Completed Project

Cartuja de Santa Maria de Miraflores

Burgos, Spain
Did You Know?
Cartuja de Santa Maria de Miraflores in Burgos was founded by John II, King of Castilla y Leon following the destruction by fire of an earlier monastery.
A Closer Look

Cartuja de Santa Maria de Miraflores


Cartuja de Santa Maria de Miraflores in Burgos was founded by John II, King of Castilla y Leon following the destruction by fire of an earlier monastery. The new complex was designed by Hans and Simon of Cologne in 1452, who collaborated with other renowned artists on the church’s interior to create one of the most impressive ensembles of medieval art and architectural ornament to survive in Spain. The alabaster tomb of Infante Alfonso, a highly decorated monument with an architectural niche framing a sculptural image of the entombed, and the star-shaped mausoleum of King John II and his second wife Isabel of Portugal, were started by their daughter Queen Isabella and completed between 1489 and 1493 by Flemish sculptor Gil de Siloé. The church’s main altarpiece, also executed by Siloé and painter Diego de la Cruz between 1496 and 1499, repeats the decorative flourishes of the mausoleum.

The monastery is still occupied by the Carthusian order, a cloistered group of monks who have devoted their lives to God and the solitary life and who observe silence.

How We Helped

WMF supported the successful restoration of the main altar, mausoleums, and sanctuary screen, as well as the reproduction of the alabaster statue of St. James (Santiago el Mayor), currently on view at the Metropolitan Museum of Art’s Cloisters (MMA) in New York City. The replica, which was produced by the MMA reproduction studios, be featured at an exhibition at the Reina Sofia Institute in New York in February 2010 before it is brought to the Cartuja complex for permanent display.

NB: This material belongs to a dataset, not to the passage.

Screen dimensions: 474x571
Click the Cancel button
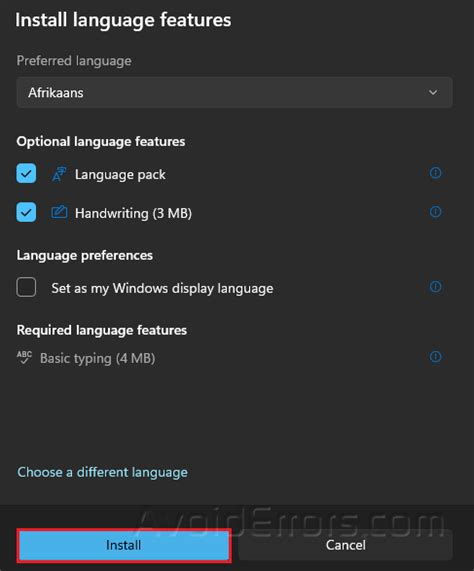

The last phase of work, completed in 2010, consisted in the conservation of the western façade which had, for unknown reasons, been moved from the north side to its current location on the west side in 1657. Over the years, the façade suffered damage, caused mainly by oxidation of the anchors used to accommodate the façade in its new space, the deterioration of the mortar, and biological presence in the stone. The cleaning of the façade ornaments revealed remnants of the original polychromy. The conservation work included the desalination of the polychromatic areas, followed by the setting of the polychrome and repointing of the mortar and joints in the façade.

Why It Matters

Cartuja de Santa María de Miraflores contains the tomb of the Infante Alfonso and the mausoleum of his parents, King John II and his wife Isabel, whose daughter Queen Isabella was the major patron of Christopher Columbus. The church, part of the monastery complex, embodies the last flowering of the middle ages in Spain, just prior to the marriage of Isabella and Ferdinand in 1469 that joined the royal lines of Castilla and Aragon, creating modern Spain as we know it today, and opening up the era of exploration.
The intricately carved and gilded wood altar and alabaster sepulchers by Gil de Siloé are among the most important late Gothic works in Spain.